Orientalismo, de Edward W. Said

«Comecei por assumir que o Oriente não é um facto inerte da natureza. Não está "ali", do mesmo modo que o Ocidente também não está exactamente "ali". Temos de levar a sério a grande observação de Vico de que os homens fazem a sua própria história, de que o que eles podem conhecer é aquilo que fizeram, e devemos aplicá-la também à geografia: esses lugares, regiões e sectores geográficos que constituem o Oriente e o Ocidente, enquanto entidades geográficas e culturais — para já não dizer históricas — são criações do homem. Por conseguinte, tanto como o Ocidente, o Oriente é uma ideia que tem uma história e uma tradição de pensamento, de imagens, e um vocabulário que lhe deram uma realidade e uma presença "no" e "para" o Ocidente. As duas entidades geográficas, pois, apoiam-se, e até certo ponto reflectem-se uma na outra.

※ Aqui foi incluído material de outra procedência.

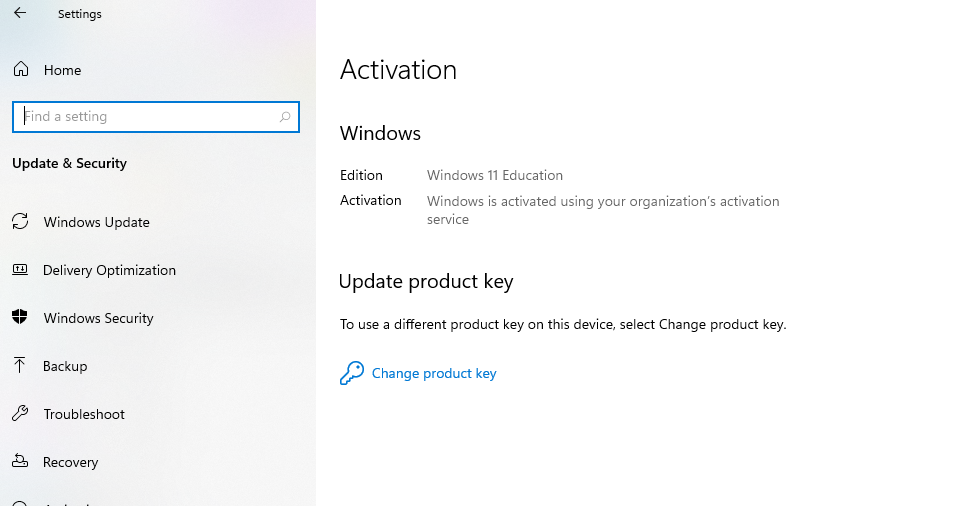This screenshot has height=506, width=954.
Task: Navigate to the Recovery page
Action: coord(70,462)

Uma vez dito isto, há que expor uma série de ressalvas pertinentes. Em primeiro lugar, seria errado concluir que o Oriente foi "essencialmente" uma ideia, ou uma criação sem uma realidade correspondente. Quando Disraeli disse no seu romance "Tancred" que o Oriente é uma carreira, queria dizer que para os brilhantes jovens ocidentais estudar o Oriente poderia ser uma paixão absorvente; não se deveria interpretar o que disse como que o Oriente era "apenas" uma carreira para os ocidentais.
(...)
Uma segunda ressalva refere-se às ideias, às culturas e às histórias que não se podem entender nem estudar seriamente sem se estudar ao mesmo tempo a sua força ou, para ser mais preciso, as suas configurações de poder. Acreditar que o Oriente foi criado — ou, como costumo dizer, foi “orientalizado” —, e acreditar que tais coisas ocorrem simplesmente como uma necessidade da imaginação, é faltar à verdade. A relação entre o Ocidente e o Oriente é uma relação de poder, de domínio, com diferentes graus, de uma complexa hegemonia, como o mostra, e bem, o clássico de K. M. Panikkar, "Asia and Western Dominance". O Oriente foi orientalizado não apenas porque se descobriu ser “oriental”, segundo os estereótipos do europeu médio do século XIX, mas também porque "podia" — isto é, poderia ser obrigado a — "tornar-se" oriental. Pouco se pode objectar, por exemplo, a que o encontro de Flaubert com uma cortesã egípcia tenha originado um paradigma da mulher oriental amplamente influente; ela nunca falava de si própria, nunca representava as suas emoções, presença ou história. "Ele" falava por ela e representava-a. Ele era estrangeiro, relativamente rico, homem, e estes eram factores históricos de dominação que lhe permitiam não apenas possuir Kuchuk Hanem fisicamente, mas falar por ela e dizer aos seus leitores de que forma ela era “tipicamente oriental”.»